Network Configuration

Our server infrastructure is designed with a strong focus on security, reliability, and maintainability. The following outlines the key technical choices and configurations implemented for networking:

Firewall and Port Management

  • Ingress Traffic: The server is configured to accept incoming traffic exclusively on standard HTTPS (port 443) and HTTP (port 80) ports. This ensures that only web traffic is permitted, reducing the attack surface.
  • Port Blocking: All other ports are explicitly blocked at the firewall level, preventing unauthorized access to non-essential services.

Site-to-Site Networking with Tailscale

We utilize Tailscale to establish a secure, encrypted mesh network between our servers and authorized developer machines. Tailscale leverages the WireGuard protocol for secure communication and provides the following capabilities:

  • Secure SSH Access: Developers and administrators can securely SSH into the server over the Tailscale network, eliminating the need to expose SSH ports to the public internet.
  • Exit Node Functionality: The server can be configured as an exit node, allowing authorized users to route their internet traffic through the server.
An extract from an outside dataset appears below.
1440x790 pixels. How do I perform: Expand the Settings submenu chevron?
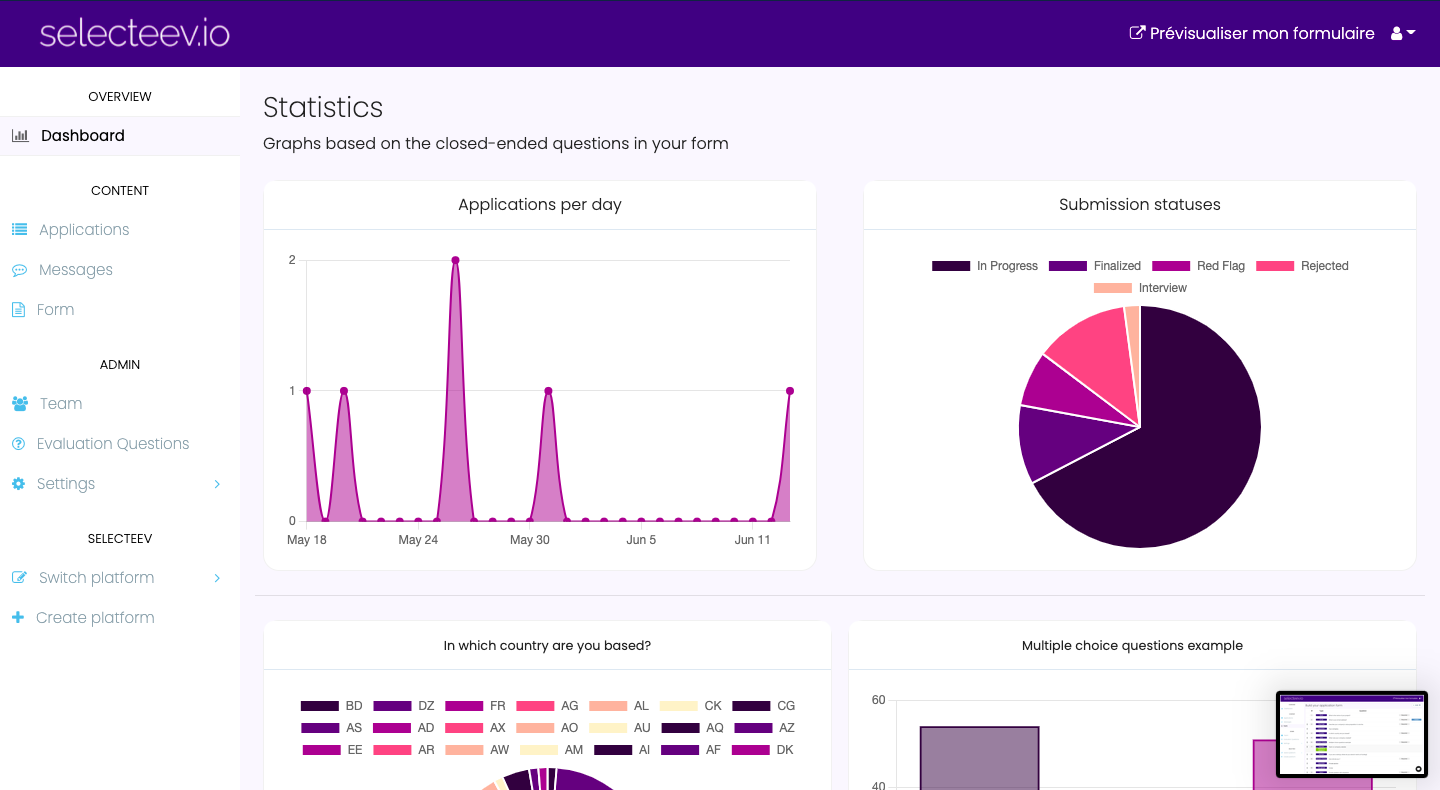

This is particularly useful for accessing third-party services (e.g., SFTP, APIs) that are IP-restricted to the server's address, enabling local debugging and secure access.
  • Server-to-Server Communication: Internal services (such as Metabase or other application components) communicate over the private Tailscale network, ensuring data remains encrypted and isolated from public networks.
  • Access Control: Tailscale ACLs (Access Control Lists) are used to define granular permissions for users and services, ensuring only authorized entities can access specific resources.

Use Cases Covered

  • Developer Access: Developers can securely access staging and production environments for debugging and maintenance without exposing sensitive ports.
  • Database and Analytics Integration: Services like Metabase connect to application databases over the internal Tailscale network, ensuring secure and reliable data access.
  • Operational Flexibility: The Tailscale network can be extended to additional servers or cloud resources as needed, supporting future scalability and integration requirements.

Monitoring and Auditing

  • Connection Logging: Tailscale provides audit logs for all connections, enabling monitoring of access patterns and rapid detection of unauthorized activity.
  • Firewall Logging: The server's firewall logs all blocked and allowed connections for further analysis and compliance.

This networking setup ensures robust security, simplifies remote access for authorized users, and provides a flexible foundation for future infrastructure growth.